Metadata-Version: 2.2
Name: distributed-ml
Version: 0.1.3
Summary: A package for distributed scikit-learn tasks.
Home-page: https://github.com/sumitraut7/CS230-distributed-machine-learning
Author: Sumit Raut
Author-email: Sumit Raut <sumitcraut@gmail.com>
Requires-Python: >=3.6
Description-Content-Type: text/markdown
License-File: LICENSE
Requires-Dist: requests
Requires-Dist: setuptools
Requires-Dist: numpy
Requires-Dist: pandas
Requires-Dist: tqdm
Requires-Dist: scikit-learn
Dynamic: author
Dynamic: home-page
Dynamic: requires-python

# distributed-ml

distributed-ml is a Python-based machine learning package that facilitates model training, hyperparameter tuning, and data handling through a structured API. It supports various scikit-learn estimators, including classifiers, regressors, and hyperparameter search classes like GridSearchCV and RandomizedSearchCV.

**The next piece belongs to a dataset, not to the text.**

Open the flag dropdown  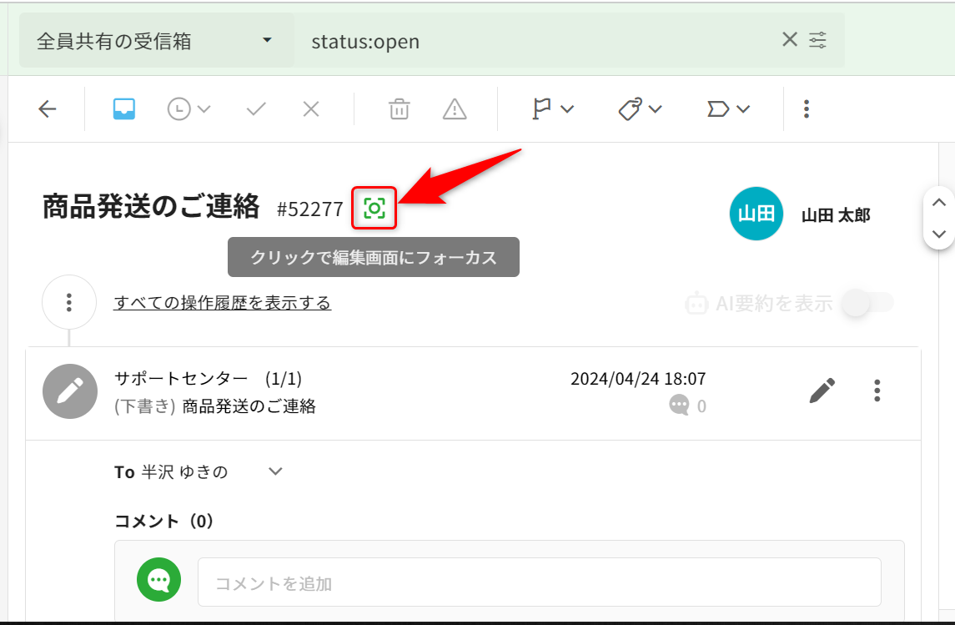tap(552, 109)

This package allows users to:
    - Create and manage API sessions
    - Check and download datasets
    - Train models with various configurations
    - Monitor job status with progress bars
    - Handle hyperparameter tuning efficiently

## API Reference

### Class

MLTaskManager()
    - Instantiates class.
    - Returns session id.

### Methods

check_data(data_name)
    - Checks if a dataset is available.
    - Arguments:
        - data_name (str): Name of the dataset.
    - Returns path where data was downloaded, otherwise 404 Error.

download_data(data_link, data_name, data_type)
    - Downloads data from a specified source.
    - Arguments:
        - data_link (str): URL or dataset identifier.
        - data_name (str): Name to save dataset as.
        - data_type (str): Source type (e.g., “kaggle”).
    - Returns path where data was downloaded.

train(estimator, dataset_name, train_params=None, wait_for_completion=False)
    - Submits a training job to the API.
    - Arguments:
    - estimator: A scikit-learn model.
    - dataset_name (str): Name of dataset.
    - train_params (dict, optional): Training configurations.
    - wait_for_completion (bool, optional): Whether to wait for the job to complete.
    - Returns training progress and job results (i.e. best results, best parameters)

check_job_status(job_id)
    - Retrieves the status of a training job.
    - Arguments:
        - job_id (str): Unique job identifier.
    - Returns training progress and job results (i.e. best results, best parameters)